(Data for processing):
········

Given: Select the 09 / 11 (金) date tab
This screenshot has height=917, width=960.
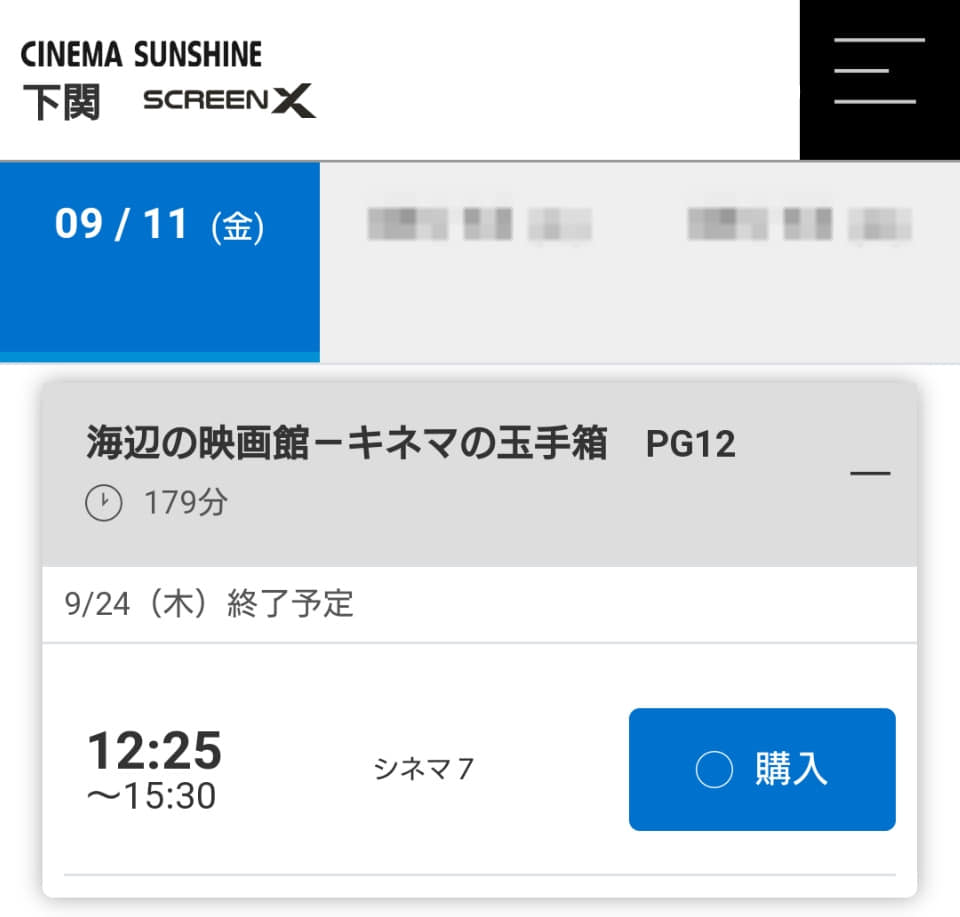Looking at the screenshot, I should (160, 262).
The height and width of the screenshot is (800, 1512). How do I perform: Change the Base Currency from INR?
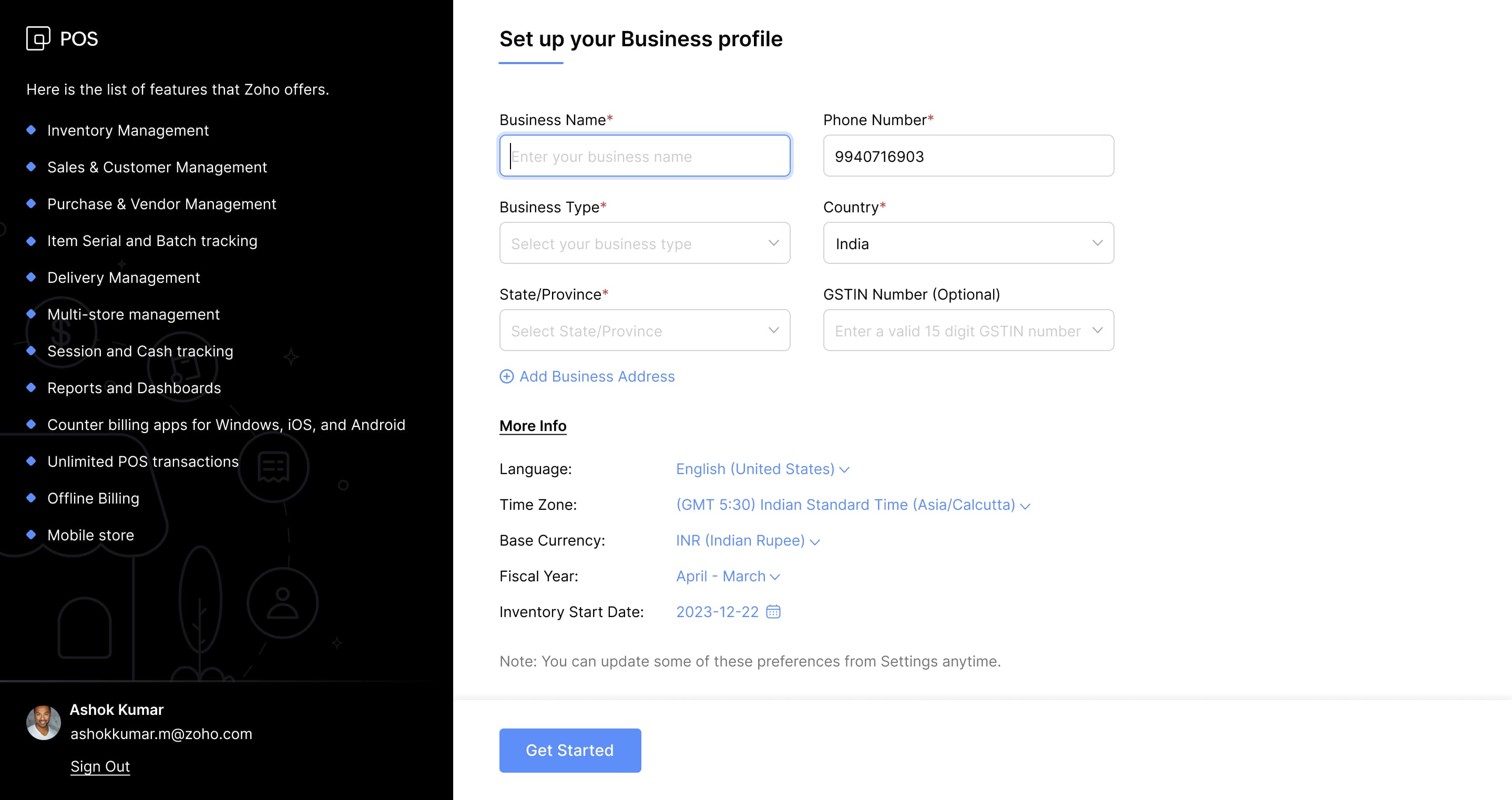coord(747,540)
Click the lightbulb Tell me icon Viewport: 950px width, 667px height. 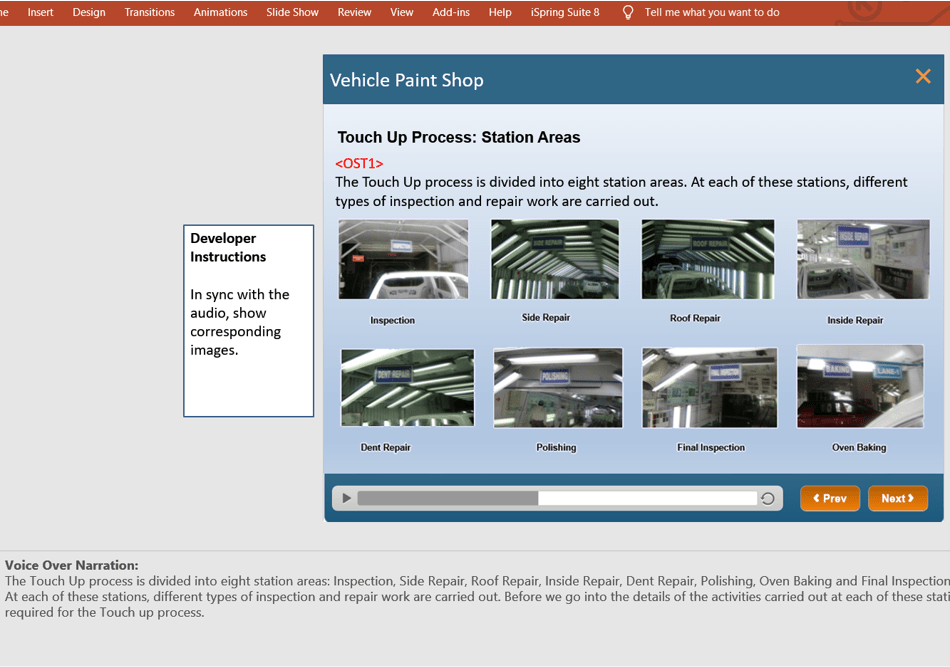628,12
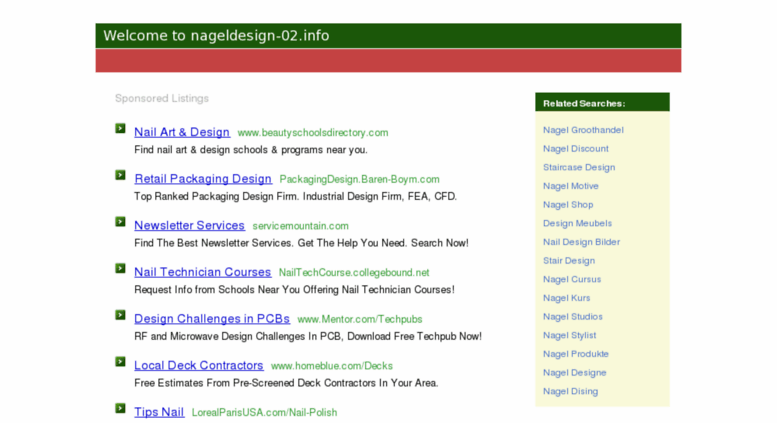
Task: Click green arrow icon beside Newsletter Services
Action: click(x=120, y=223)
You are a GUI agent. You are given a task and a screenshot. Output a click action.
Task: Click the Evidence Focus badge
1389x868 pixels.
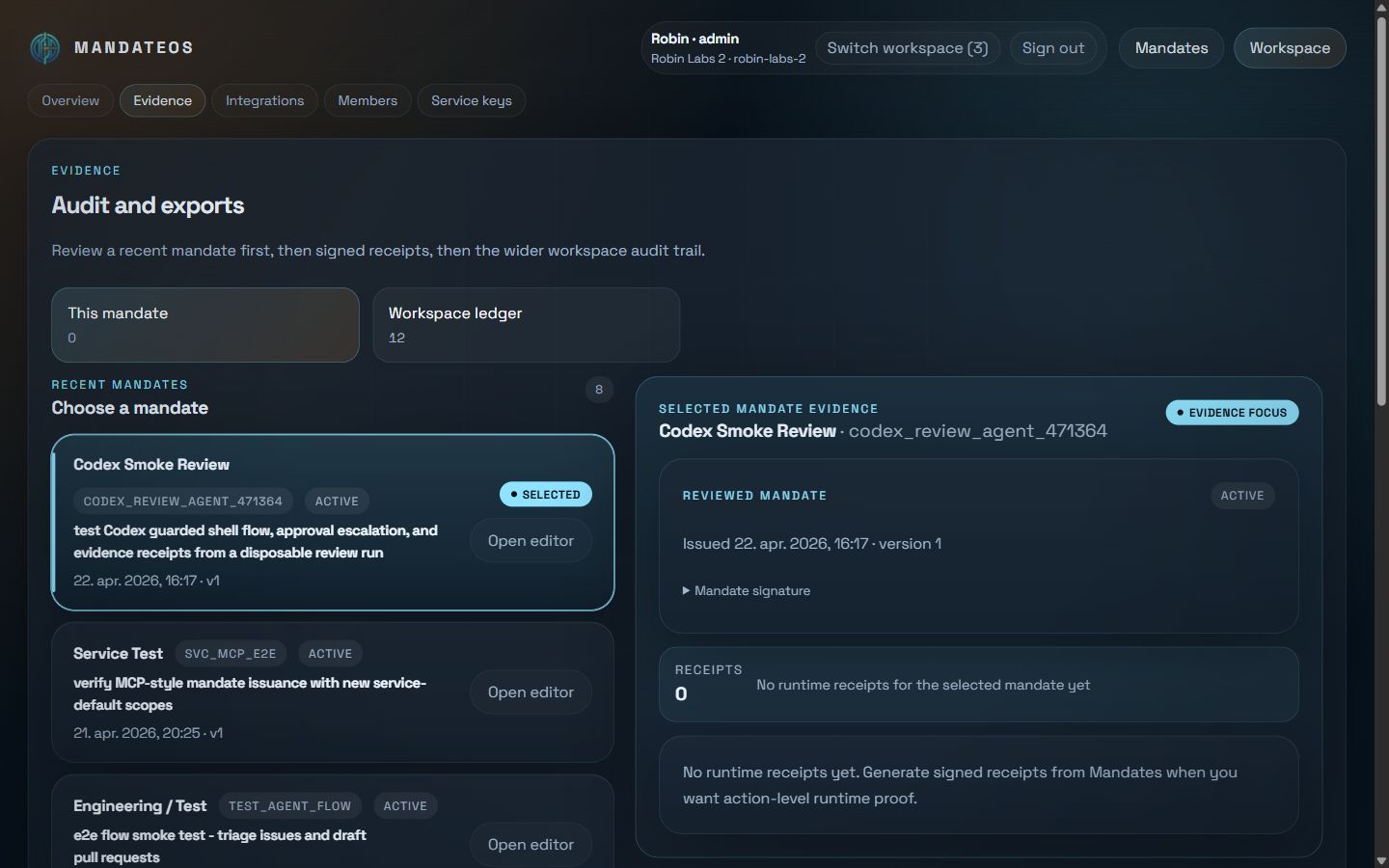1232,413
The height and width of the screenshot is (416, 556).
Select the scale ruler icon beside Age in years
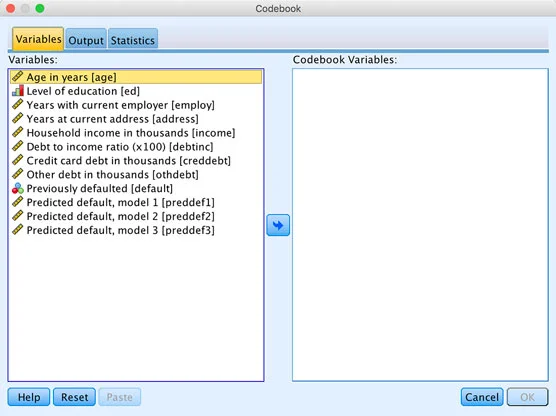[17, 76]
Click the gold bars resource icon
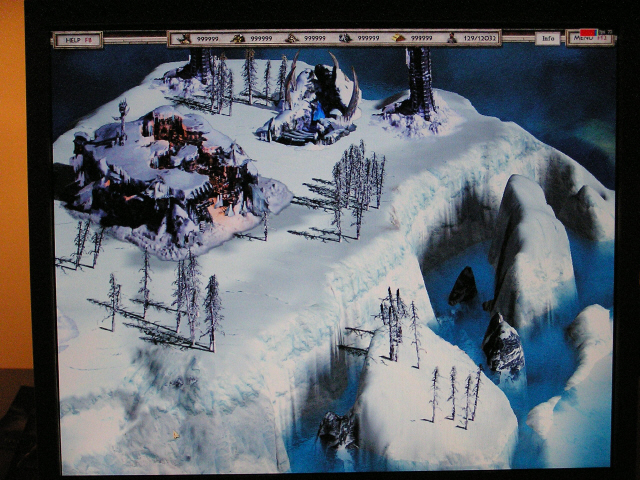This screenshot has width=640, height=480. click(x=398, y=38)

········

(Your assignment):
Reproduce exactly and only the lines from the line that contains "The height and width of the screenshot is (416, 556)." to the end of the data above, both ends included. No pictures go in the copy.

(Answer section):
The height and width of the screenshot is (416, 556).
Select the scale ruler icon beside Age in years
[17, 76]
Click the gold bars resource icon
This screenshot has width=640, height=480. click(x=398, y=38)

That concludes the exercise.